[[ Information provided, beginning ]]
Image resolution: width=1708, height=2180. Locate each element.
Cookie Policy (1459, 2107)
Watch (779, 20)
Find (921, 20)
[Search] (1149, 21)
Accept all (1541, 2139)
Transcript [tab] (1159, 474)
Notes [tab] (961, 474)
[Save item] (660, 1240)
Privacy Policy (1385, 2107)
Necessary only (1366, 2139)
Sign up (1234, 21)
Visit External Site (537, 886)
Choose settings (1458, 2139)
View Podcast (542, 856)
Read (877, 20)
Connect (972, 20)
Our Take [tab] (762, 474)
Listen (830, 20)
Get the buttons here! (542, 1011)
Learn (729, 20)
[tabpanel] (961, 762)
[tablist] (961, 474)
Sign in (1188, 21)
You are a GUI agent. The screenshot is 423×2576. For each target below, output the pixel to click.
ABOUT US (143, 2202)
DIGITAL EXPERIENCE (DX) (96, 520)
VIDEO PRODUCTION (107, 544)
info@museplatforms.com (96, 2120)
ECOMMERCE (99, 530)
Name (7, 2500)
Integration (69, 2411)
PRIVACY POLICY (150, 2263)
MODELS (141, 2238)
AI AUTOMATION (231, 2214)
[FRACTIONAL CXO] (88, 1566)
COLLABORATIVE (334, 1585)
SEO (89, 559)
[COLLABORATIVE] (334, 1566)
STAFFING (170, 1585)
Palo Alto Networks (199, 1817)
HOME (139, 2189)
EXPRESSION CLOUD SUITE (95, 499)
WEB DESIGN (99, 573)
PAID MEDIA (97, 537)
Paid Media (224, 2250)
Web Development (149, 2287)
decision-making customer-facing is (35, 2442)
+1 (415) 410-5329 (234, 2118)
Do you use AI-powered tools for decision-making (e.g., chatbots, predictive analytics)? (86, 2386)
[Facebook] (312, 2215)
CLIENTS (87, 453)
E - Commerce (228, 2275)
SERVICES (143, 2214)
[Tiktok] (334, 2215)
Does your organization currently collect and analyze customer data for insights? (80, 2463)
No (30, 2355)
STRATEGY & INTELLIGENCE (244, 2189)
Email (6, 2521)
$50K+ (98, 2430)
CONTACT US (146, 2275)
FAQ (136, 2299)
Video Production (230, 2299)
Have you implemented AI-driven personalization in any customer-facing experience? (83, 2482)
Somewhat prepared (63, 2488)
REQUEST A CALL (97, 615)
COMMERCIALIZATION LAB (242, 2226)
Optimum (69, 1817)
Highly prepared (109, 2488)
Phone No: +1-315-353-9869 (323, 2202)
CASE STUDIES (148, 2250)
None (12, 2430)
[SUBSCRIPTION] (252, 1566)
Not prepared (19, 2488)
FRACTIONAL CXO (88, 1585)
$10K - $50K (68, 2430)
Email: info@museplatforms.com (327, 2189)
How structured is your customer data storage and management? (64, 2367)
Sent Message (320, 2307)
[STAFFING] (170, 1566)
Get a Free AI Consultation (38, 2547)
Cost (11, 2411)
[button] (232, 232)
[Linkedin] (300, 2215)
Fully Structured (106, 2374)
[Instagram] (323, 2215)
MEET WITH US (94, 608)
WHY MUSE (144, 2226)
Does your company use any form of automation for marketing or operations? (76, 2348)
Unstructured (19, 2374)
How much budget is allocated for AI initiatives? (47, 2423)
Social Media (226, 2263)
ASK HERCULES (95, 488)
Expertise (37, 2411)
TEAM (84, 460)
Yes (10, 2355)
[[ Information provided, end ]]
Word for word, restate the lines of the data above that fall between the line holding "decision-making customer-facing is (35, 2442)" and the line holding "[Instagram] (323, 2215)", inclusive, and no other lines.

**Reply to the exercise:**
decision-making customer-facing is (35, 2442)
+1 (415) 410-5329 (234, 2118)
Do you use AI-powered tools for decision-making (e.g., chatbots, predictive analytics)? (86, 2386)
[Facebook] (312, 2215)
CLIENTS (87, 453)
E - Commerce (228, 2275)
SERVICES (143, 2214)
[Tiktok] (334, 2215)
Does your organization currently collect and analyze customer data for insights? (80, 2463)
No (30, 2355)
STRATEGY & INTELLIGENCE (244, 2189)
Email (6, 2521)
$50K+ (98, 2430)
CONTACT US (146, 2275)
FAQ (136, 2299)
Video Production (230, 2299)
Have you implemented AI-driven personalization in any customer-facing experience? (83, 2482)
Somewhat prepared (63, 2488)
REQUEST A CALL (97, 615)
COMMERCIALIZATION LAB (242, 2226)
Optimum (69, 1817)
Highly prepared (109, 2488)
Phone No: +1-315-353-9869 (323, 2202)
CASE STUDIES (148, 2250)
None (12, 2430)
[SUBSCRIPTION] (252, 1566)
Not prepared (19, 2488)
FRACTIONAL CXO (88, 1585)
$10K - $50K (68, 2430)
Email: info@museplatforms.com (327, 2189)
How structured is your customer data storage and management? (64, 2367)
Sent Message (320, 2307)
[STAFFING] (170, 1566)
Get a Free AI Consultation (38, 2547)
Cost (11, 2411)
[button] (232, 232)
[Linkedin] (300, 2215)
Fully Structured (106, 2374)
[Instagram] (323, 2215)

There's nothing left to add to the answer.